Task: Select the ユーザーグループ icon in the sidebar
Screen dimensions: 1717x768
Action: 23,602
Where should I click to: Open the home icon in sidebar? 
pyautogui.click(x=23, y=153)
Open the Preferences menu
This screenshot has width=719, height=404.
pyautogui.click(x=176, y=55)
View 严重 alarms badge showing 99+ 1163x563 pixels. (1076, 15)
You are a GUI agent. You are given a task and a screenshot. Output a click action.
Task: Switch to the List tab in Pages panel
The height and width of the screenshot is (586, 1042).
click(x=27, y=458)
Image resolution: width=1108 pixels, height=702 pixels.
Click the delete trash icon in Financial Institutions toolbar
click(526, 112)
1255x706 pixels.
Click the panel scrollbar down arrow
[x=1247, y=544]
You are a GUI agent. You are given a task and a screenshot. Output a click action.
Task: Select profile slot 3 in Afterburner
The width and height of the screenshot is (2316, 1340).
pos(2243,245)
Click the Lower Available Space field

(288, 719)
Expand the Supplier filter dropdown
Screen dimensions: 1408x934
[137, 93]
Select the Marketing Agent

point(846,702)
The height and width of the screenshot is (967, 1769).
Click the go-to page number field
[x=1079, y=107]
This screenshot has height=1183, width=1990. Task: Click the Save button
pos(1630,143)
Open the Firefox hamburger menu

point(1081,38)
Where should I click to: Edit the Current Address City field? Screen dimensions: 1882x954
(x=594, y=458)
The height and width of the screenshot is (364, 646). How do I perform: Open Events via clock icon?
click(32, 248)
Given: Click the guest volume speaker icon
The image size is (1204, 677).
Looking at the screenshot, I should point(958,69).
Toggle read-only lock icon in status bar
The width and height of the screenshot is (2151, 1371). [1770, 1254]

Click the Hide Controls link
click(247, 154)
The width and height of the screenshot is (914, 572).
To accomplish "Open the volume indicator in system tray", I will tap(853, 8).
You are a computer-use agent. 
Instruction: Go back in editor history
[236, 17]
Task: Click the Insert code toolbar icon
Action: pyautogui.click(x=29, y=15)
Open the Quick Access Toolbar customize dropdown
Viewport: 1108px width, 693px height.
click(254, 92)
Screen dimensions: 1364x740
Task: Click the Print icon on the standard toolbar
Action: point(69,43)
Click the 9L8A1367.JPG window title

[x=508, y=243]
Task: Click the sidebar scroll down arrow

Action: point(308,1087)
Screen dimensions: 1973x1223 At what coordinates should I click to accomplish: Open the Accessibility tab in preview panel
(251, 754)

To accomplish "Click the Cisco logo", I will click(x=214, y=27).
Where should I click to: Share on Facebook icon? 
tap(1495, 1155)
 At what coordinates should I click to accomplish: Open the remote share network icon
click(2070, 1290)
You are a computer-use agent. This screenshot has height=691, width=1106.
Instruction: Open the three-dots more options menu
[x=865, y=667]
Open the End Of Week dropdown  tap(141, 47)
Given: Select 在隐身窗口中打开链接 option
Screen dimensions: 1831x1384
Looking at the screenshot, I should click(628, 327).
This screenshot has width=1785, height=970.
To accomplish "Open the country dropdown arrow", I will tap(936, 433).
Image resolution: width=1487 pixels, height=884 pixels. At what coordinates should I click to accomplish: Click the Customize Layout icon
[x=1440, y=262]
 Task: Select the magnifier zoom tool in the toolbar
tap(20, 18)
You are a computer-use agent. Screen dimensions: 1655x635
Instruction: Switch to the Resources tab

════

Task goal:
For the listing above, say how many lines hold the string "will". Give only that number.

Answer space:
3